**Stated exercise**
Copy these lines without changing anything. The job covers every one of the records.

(Records for locating described items)
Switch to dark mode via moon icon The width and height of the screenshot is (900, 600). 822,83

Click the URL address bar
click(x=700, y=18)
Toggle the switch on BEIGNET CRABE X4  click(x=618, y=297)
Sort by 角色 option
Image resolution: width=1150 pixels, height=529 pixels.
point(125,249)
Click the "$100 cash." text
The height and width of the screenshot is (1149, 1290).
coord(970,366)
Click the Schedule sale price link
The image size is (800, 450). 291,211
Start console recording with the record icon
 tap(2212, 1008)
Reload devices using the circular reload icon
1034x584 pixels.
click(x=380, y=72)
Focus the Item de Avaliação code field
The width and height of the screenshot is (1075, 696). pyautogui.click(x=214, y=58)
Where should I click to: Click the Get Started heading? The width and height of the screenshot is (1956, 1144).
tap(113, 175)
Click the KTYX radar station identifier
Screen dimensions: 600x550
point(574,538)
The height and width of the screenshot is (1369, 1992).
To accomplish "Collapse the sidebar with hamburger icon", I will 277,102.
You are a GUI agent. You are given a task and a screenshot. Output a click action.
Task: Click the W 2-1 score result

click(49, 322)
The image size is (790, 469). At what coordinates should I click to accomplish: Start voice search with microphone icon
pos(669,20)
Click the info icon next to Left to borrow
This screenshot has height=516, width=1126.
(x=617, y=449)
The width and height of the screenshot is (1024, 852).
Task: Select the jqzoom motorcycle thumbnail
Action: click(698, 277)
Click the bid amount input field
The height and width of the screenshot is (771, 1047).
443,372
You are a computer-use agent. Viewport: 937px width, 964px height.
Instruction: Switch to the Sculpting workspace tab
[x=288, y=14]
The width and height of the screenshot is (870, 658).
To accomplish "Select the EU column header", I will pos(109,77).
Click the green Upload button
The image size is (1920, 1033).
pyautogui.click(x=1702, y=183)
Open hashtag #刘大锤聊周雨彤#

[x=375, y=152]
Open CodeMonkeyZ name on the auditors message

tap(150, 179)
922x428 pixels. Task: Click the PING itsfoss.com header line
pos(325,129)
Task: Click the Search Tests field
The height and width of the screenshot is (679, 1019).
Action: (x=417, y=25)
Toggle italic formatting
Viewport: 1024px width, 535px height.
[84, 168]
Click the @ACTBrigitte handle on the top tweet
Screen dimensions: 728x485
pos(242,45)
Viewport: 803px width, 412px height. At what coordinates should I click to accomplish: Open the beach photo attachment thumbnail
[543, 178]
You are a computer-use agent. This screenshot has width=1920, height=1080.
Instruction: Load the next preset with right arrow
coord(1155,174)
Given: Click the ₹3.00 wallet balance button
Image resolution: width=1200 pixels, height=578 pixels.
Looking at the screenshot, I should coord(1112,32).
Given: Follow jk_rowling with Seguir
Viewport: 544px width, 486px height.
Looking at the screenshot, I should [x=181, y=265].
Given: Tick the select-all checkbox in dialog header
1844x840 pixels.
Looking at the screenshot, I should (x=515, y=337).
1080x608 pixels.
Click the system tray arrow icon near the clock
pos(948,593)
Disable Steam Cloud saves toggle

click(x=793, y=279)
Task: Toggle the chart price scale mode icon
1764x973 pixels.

**Solution below**
Switch to dark mode via moon icon The width and height of the screenshot is (900, 600). 822,83

Click the URL address bar
click(x=700, y=18)
Toggle the switch on BEIGNET CRABE X4  click(x=618, y=297)
Sort by 角色 option
Image resolution: width=1150 pixels, height=529 pixels.
point(125,249)
Click the "$100 cash." text
The height and width of the screenshot is (1149, 1290).
coord(970,366)
Click the Schedule sale price link
The image size is (800, 450). 291,211
Start console recording with the record icon
 tap(2212, 1008)
Reload devices using the circular reload icon
1034x584 pixels.
click(x=380, y=72)
Focus the Item de Avaliação code field
The width and height of the screenshot is (1075, 696). pyautogui.click(x=214, y=58)
Where should I click to: Click the Get Started heading? The width and height of the screenshot is (1956, 1144).
tap(113, 175)
Click the KTYX radar station identifier
Screen dimensions: 600x550
point(574,538)
The height and width of the screenshot is (1369, 1992).
To accomplish "Collapse the sidebar with hamburger icon", I will 277,102.
You are a GUI agent. You are given a task and a screenshot. Output a click action.
Task: Click the W 2-1 score result

click(49, 322)
The image size is (790, 469). At what coordinates should I click to accomplish: Start voice search with microphone icon
pos(669,20)
Click the info icon next to Left to borrow
This screenshot has height=516, width=1126.
(x=617, y=449)
The width and height of the screenshot is (1024, 852).
Task: Select the jqzoom motorcycle thumbnail
Action: click(698, 277)
Click the bid amount input field
The height and width of the screenshot is (771, 1047).
443,372
You are a computer-use agent. Viewport: 937px width, 964px height.
Instruction: Switch to the Sculpting workspace tab
[x=288, y=14]
The width and height of the screenshot is (870, 658).
To accomplish "Select the EU column header", I will pos(109,77).
Click the green Upload button
The image size is (1920, 1033).
pyautogui.click(x=1702, y=183)
Open hashtag #刘大锤聊周雨彤#

[x=375, y=152]
Open CodeMonkeyZ name on the auditors message

tap(150, 179)
922x428 pixels. Task: Click the PING itsfoss.com header line
pos(325,129)
Task: Click the Search Tests field
The height and width of the screenshot is (679, 1019).
Action: (x=417, y=25)
Toggle italic formatting
Viewport: 1024px width, 535px height.
[84, 168]
Click the @ACTBrigitte handle on the top tweet
Screen dimensions: 728x485
pos(242,45)
Viewport: 803px width, 412px height. At what coordinates should I click to accomplish: Open the beach photo attachment thumbnail
[543, 178]
You are a computer-use agent. This screenshot has width=1920, height=1080.
Instruction: Load the next preset with right arrow
coord(1155,174)
Given: Click the ₹3.00 wallet balance button
Image resolution: width=1200 pixels, height=578 pixels.
Looking at the screenshot, I should coord(1112,32).
Given: Follow jk_rowling with Seguir
Viewport: 544px width, 486px height.
Looking at the screenshot, I should [x=181, y=265].
Given: Tick the select-all checkbox in dialog header
1844x840 pixels.
Looking at the screenshot, I should (x=515, y=337).
1080x608 pixels.
Click the system tray arrow icon near the clock
pos(948,593)
Disable Steam Cloud saves toggle

click(x=793, y=279)
Task: Toggle the chart price scale mode icon
1764x973 pixels.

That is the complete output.